Видение исчезло. Сила, вырывавшаяся из дневника, схлынула так же внезапно, как и появилась. Элиас рухнул на колени, тяжело дыша. Он был мокрый от пота, дрожал всем телом, но в его глазах горел новый огонь. Огонь понимания.

Застежка на дневнике была открыта.

Лилия стояла рядом, опираясь о стол. Она тоже была бледна, на ее лбу выступили капельки пота.

–Что… что ты увидел? – выдохнула она.

Элиас поднял на нее взгляд. Он видел не дочь герцога, не агента Ван-Дейка. Он видел человека, который только что спас его от безумия.

–Я увидел… выбор. И цель. – Он медленно поднялся на ноги. – Это не просто дневник. Это – Карта. Карта, ведущая к другим Сердцевинам.

Он посмотрел на открытые страницы. Они не были исписаны чернилами. На пергаменте, светясь изнутри, проступали движущиеся линии, складывающиеся в трехмерную карту Империи. В нескольких точках пульсировали яркие огоньки. Один из них горел прямо здесь, в Академии. Другой – где-то в столице. Третий – далеко на севере, за пределами известных земель.

– Их пять, – сказал Элиас, и его голос обрел новую, стальную твердость. – И тот, кто соберет их все… получит власть предотвратить катастрофу. Или вызвать ее.

Лилия молча смотрела на карту. Ее лицо было серьезным.

–Падение, – прошептала она. – Старая легенда. Конец времен. Я думала, это просто сказка для запугивания непослушных детей.

– Это не сказка, – Элиас положил руку на еще теплые страницы. – И д'Ангир, и Ван-Дейк, вероятно, знают об этом. Но они видят в Сердцевинах оружие. Средство для захвата власти в этом мире.
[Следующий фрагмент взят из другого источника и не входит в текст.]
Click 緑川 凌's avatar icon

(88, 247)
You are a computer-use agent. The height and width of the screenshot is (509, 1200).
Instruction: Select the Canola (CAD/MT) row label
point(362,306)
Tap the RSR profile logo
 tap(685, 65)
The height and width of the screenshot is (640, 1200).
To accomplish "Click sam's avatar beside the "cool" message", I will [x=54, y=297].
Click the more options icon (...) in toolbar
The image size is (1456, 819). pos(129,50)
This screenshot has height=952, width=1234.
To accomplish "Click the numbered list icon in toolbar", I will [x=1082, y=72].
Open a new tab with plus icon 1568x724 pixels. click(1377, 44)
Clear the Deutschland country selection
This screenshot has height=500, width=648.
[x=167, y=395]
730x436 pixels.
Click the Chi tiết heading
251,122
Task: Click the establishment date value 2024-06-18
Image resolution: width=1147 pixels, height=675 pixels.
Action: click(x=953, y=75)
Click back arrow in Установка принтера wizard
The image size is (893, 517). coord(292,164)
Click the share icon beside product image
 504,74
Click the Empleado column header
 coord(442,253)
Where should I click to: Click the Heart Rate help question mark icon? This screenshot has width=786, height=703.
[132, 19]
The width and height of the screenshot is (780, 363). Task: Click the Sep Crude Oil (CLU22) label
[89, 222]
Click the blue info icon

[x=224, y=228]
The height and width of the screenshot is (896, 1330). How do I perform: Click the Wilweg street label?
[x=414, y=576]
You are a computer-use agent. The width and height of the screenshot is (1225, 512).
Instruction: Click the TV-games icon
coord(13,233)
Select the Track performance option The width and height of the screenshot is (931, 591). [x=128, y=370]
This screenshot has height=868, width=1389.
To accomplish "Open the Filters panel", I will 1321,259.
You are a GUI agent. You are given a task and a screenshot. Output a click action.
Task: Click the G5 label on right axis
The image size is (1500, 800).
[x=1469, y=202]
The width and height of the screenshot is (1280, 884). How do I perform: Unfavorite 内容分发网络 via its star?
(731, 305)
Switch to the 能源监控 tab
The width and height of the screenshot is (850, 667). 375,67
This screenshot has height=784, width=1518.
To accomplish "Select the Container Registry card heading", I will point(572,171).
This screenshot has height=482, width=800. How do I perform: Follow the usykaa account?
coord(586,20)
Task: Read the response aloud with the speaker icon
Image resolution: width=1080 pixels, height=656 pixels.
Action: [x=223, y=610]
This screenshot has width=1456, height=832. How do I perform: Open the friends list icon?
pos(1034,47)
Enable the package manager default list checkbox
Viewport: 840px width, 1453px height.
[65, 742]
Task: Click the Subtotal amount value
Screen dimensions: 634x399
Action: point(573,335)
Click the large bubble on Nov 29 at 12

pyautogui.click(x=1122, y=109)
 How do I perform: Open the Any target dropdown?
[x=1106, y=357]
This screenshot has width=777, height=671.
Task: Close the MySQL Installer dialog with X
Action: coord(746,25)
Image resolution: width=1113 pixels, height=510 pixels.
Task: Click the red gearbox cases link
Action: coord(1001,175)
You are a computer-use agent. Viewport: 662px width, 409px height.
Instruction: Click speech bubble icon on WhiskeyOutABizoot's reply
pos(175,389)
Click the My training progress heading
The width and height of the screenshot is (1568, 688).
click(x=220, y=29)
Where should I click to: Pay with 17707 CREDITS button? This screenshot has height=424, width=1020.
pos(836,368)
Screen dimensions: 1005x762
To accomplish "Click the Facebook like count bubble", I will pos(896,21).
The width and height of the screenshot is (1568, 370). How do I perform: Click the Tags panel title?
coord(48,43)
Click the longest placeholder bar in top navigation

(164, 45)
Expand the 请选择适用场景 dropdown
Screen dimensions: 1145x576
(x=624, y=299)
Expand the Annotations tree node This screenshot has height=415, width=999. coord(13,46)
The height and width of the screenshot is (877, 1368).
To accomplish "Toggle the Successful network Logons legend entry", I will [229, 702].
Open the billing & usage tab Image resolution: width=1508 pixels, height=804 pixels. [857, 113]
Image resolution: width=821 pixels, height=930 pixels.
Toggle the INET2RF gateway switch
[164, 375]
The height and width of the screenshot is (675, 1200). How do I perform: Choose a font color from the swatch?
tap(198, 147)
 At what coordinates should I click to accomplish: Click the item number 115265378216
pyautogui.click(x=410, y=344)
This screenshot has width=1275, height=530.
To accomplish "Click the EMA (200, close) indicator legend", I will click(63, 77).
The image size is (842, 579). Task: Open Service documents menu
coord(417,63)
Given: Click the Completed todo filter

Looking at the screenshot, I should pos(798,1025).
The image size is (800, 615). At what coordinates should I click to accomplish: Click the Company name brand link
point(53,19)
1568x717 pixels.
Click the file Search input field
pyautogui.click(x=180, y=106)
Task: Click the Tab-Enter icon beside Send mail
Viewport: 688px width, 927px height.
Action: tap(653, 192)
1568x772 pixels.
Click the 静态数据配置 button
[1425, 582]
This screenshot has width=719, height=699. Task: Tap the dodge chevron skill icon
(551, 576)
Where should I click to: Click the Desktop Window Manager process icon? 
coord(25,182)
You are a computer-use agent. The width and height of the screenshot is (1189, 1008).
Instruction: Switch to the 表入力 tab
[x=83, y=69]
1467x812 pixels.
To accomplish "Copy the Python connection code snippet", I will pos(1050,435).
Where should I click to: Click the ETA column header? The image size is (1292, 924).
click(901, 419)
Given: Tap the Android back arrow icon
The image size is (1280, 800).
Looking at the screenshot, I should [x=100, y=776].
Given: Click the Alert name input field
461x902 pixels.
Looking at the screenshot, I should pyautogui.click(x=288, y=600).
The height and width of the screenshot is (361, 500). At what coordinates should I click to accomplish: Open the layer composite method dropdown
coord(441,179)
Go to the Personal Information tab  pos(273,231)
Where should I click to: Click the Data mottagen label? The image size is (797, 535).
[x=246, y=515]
Они не понимают, что мира может не стать.

Он захлопнул дневник. Свет карты погас, но образы были выжжены в его памяти.

– Что будем делать? – спросила Лилия. В ее голосе не было прежней уверенности. Теперь в нем звучали вопросы.

Элиас посмотрел на нее. Он видел в ее глазах то же смятение, что бушевало в его душе. Но также он видел и решимость.

–Мы должны найти остальные Сердцевины прежде, чем это сделают они. Все они. И Ван-Дейк, и д'Ангир. Потому что никому из них нельзя доверять такую силу.

Он сунул дневник обратно за пазуху. Он больше не был просто учеником, скрывающимся от Инквизиции. Он был Хранителем. Игроком в игре, ставки в которой – само существование реальности.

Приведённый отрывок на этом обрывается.